**DESCRIPTION OF THE TASK**
Only a slice of the listing below is wanted. Retype the lines from the one containing "Where should I" through the one containing "Click the question", exactly, both ends included.

**SOURCE MATERIAL**

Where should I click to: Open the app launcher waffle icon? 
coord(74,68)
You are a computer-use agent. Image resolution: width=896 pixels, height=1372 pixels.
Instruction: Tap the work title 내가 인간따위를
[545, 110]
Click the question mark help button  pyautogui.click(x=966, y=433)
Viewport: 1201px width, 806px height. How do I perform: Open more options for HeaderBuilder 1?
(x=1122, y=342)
---
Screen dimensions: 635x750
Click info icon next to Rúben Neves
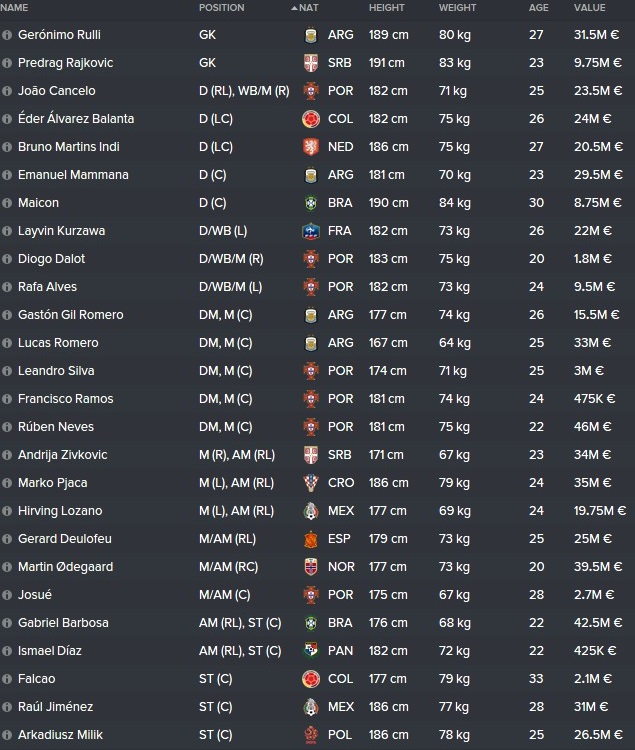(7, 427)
--
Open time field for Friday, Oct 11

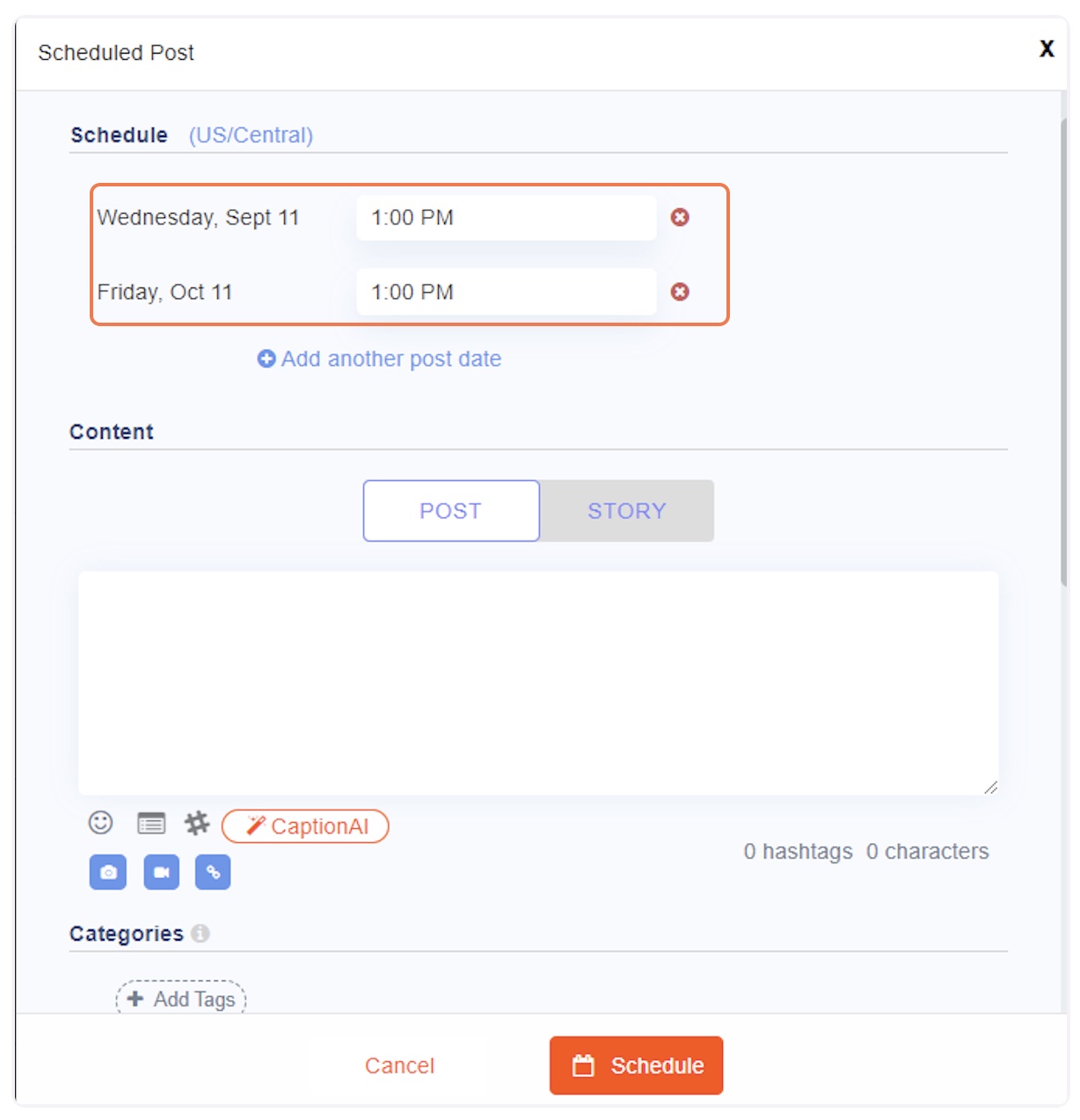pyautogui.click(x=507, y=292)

**OUTPUT FOR THIS EXERCISE**
Where should I click to: Open the app launcher waffle icon? 
coord(74,68)
You are a computer-use agent. Image resolution: width=896 pixels, height=1372 pixels.
Instruction: Tap the work title 내가 인간따위를
[545, 110]
Click the question mark help button  pyautogui.click(x=966, y=433)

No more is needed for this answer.